Project Wonderful

Friday, January 24, 2014


Every job has its jargon and campaigns are no exception. While these idioms are not unique to campaigns, they are used so frequently that they are almost jokes within the campaign community. If you don't know them, you should.

1)"It is what it is." Used to describe a situation over which the campaign has no control.
Communications Director: "She knows she's gonna be with us eventually, she just do it now so we can add her to the press release."
Political Director: "Yeah, I wish she would endorse before her primary, but it is what it is."

2)"Throw someone under the bus." Used to describe the process of blaming someone else, usually an non-present party, in order to avoid blow-back from unwelcome information or circumstances.
Field Organizer: "Things are okay, but the county chair pissed because we won't hire his nephew to put up yard signs."
Field Director: "Ugh. Well if she comes at you with that again, just throw me under the bus and tell him I said we can't afford it."

3)"Throw spaghetti at the wall." To take a broad, non-targeted approach, inefficient approach in the hope that something sticks. Usually a non-preferred method.
Field Director "I mean the problem with just handing out literature at subway stations is that you don't know if those people are voters or actually live in the district, so it's kind of like throwing spaghetti at the wall."

4)"To have the bandwidth for.." To have the time or mental energy to properly execute a particular task.
Campaign Manager: "I guess we could schedule a debate prep for after the candidate finishes call time, but I'm just worried he won't have the bandwidth for that."

5)"At the end of the day..." Usually used to bring perspective to a currently stressful situation.
Intern 1: " I was taught that this far out we should be registering voters.
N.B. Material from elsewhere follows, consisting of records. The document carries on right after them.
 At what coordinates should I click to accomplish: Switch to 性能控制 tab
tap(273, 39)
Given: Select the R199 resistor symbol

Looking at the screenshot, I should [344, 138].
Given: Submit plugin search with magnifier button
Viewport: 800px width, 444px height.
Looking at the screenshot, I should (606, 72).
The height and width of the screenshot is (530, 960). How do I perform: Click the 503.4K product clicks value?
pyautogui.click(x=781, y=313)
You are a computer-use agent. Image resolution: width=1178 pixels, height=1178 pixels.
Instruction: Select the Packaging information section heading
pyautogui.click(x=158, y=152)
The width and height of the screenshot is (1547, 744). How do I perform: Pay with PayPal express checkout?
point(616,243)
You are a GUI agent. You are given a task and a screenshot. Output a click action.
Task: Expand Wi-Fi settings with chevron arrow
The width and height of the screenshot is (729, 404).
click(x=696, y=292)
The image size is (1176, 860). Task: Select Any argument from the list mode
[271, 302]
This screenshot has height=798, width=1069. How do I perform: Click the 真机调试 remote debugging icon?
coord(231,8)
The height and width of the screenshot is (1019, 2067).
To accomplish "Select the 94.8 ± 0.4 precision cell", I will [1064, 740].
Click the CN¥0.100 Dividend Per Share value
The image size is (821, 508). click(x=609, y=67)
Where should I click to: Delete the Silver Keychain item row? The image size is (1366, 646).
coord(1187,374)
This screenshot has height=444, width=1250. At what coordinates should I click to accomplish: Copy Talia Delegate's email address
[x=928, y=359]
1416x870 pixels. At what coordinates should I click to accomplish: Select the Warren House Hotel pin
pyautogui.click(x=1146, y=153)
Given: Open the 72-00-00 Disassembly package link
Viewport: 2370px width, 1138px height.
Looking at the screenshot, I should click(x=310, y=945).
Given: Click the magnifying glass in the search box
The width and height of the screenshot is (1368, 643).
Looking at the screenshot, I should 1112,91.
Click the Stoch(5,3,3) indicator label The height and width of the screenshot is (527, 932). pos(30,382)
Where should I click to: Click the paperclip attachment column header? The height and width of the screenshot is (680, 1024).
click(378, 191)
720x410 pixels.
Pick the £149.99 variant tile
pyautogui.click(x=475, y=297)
Why aren't we new registering voters?"
Intern 2 : "Listen, at the end of the day people are not registering to vote for the first time because of a Controller's race."

6) "Living the dream as always." Avoidance response to questions about a campaign worker's well-being. Delivered with various amounts of sarcasm.
Organizer 1: "How ya doin?"
Organizer 2: "Oh I was here until 2am printing walk lists and then none of my volunteers showed up so you know, living the dream as always."

Happy to be here. Proud to serve.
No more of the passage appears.